* _EXERCISE INPUT_
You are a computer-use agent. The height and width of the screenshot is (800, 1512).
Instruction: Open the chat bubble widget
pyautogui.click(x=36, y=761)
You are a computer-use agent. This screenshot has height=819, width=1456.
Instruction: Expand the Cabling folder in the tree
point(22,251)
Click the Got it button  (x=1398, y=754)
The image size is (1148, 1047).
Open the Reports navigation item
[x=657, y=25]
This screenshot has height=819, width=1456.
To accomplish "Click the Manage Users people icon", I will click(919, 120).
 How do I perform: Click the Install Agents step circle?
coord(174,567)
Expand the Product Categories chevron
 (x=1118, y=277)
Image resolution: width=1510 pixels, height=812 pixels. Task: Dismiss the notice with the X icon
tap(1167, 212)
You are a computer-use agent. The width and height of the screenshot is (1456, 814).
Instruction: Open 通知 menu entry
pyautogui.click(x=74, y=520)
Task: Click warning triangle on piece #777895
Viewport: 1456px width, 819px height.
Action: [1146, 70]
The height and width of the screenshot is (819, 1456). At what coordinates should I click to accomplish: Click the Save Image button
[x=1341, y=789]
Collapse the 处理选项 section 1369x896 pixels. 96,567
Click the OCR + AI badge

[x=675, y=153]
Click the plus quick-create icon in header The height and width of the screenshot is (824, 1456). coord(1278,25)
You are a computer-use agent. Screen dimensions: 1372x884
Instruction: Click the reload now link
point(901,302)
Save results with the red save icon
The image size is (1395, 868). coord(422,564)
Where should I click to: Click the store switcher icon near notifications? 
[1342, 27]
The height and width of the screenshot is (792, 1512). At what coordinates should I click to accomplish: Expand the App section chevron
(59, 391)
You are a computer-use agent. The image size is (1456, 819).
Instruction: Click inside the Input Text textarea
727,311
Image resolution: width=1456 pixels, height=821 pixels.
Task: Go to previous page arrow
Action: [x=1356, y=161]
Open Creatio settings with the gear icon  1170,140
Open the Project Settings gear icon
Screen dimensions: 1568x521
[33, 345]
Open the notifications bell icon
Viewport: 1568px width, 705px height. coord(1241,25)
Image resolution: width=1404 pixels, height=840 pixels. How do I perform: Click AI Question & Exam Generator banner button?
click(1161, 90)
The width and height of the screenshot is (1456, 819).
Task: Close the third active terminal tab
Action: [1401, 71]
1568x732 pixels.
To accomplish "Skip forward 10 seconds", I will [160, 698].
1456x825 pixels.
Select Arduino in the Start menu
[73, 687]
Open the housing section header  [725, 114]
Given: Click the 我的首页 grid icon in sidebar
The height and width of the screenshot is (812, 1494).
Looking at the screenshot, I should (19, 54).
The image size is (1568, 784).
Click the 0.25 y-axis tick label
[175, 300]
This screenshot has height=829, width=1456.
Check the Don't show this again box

* _THE PROBLEM_
Start to finish, transcribe the listing above exactly.

* _SOLVED EXERCISE_
You are a computer-use agent. The height and width of the screenshot is (800, 1512).
Instruction: Open the chat bubble widget
pyautogui.click(x=36, y=761)
You are a computer-use agent. This screenshot has height=819, width=1456.
Instruction: Expand the Cabling folder in the tree
point(22,251)
Click the Got it button  (x=1398, y=754)
The image size is (1148, 1047).
Open the Reports navigation item
[x=657, y=25]
This screenshot has height=819, width=1456.
To accomplish "Click the Manage Users people icon", I will click(919, 120).
 How do I perform: Click the Install Agents step circle?
coord(174,567)
Expand the Product Categories chevron
 (x=1118, y=277)
Image resolution: width=1510 pixels, height=812 pixels. Task: Dismiss the notice with the X icon
tap(1167, 212)
You are a computer-use agent. The width and height of the screenshot is (1456, 814).
Instruction: Open 通知 menu entry
pyautogui.click(x=74, y=520)
Task: Click warning triangle on piece #777895
Viewport: 1456px width, 819px height.
Action: [1146, 70]
The height and width of the screenshot is (819, 1456). At what coordinates should I click to accomplish: Click the Save Image button
[x=1341, y=789]
Collapse the 处理选项 section 1369x896 pixels. 96,567
Click the OCR + AI badge

[x=675, y=153]
Click the plus quick-create icon in header The height and width of the screenshot is (824, 1456). coord(1278,25)
You are a computer-use agent. Screen dimensions: 1372x884
Instruction: Click the reload now link
point(901,302)
Save results with the red save icon
The image size is (1395, 868). coord(422,564)
Where should I click to: Click the store switcher icon near notifications? 
[1342, 27]
The height and width of the screenshot is (792, 1512). At what coordinates should I click to accomplish: Expand the App section chevron
(59, 391)
You are a computer-use agent. The image size is (1456, 819).
Instruction: Click inside the Input Text textarea
727,311
Image resolution: width=1456 pixels, height=821 pixels.
Task: Go to previous page arrow
Action: [x=1356, y=161]
Open Creatio settings with the gear icon  1170,140
Open the Project Settings gear icon
Screen dimensions: 1568x521
[33, 345]
Open the notifications bell icon
Viewport: 1568px width, 705px height. coord(1241,25)
Image resolution: width=1404 pixels, height=840 pixels. How do I perform: Click AI Question & Exam Generator banner button?
click(1161, 90)
The width and height of the screenshot is (1456, 819).
Task: Close the third active terminal tab
Action: [1401, 71]
1568x732 pixels.
To accomplish "Skip forward 10 seconds", I will [160, 698].
1456x825 pixels.
Select Arduino in the Start menu
[73, 687]
Open the housing section header  [725, 114]
Given: Click the 我的首页 grid icon in sidebar
The height and width of the screenshot is (812, 1494).
Looking at the screenshot, I should (19, 54).
The image size is (1568, 784).
Click the 0.25 y-axis tick label
[175, 300]
This screenshot has height=829, width=1456.
Check the Don't show this again box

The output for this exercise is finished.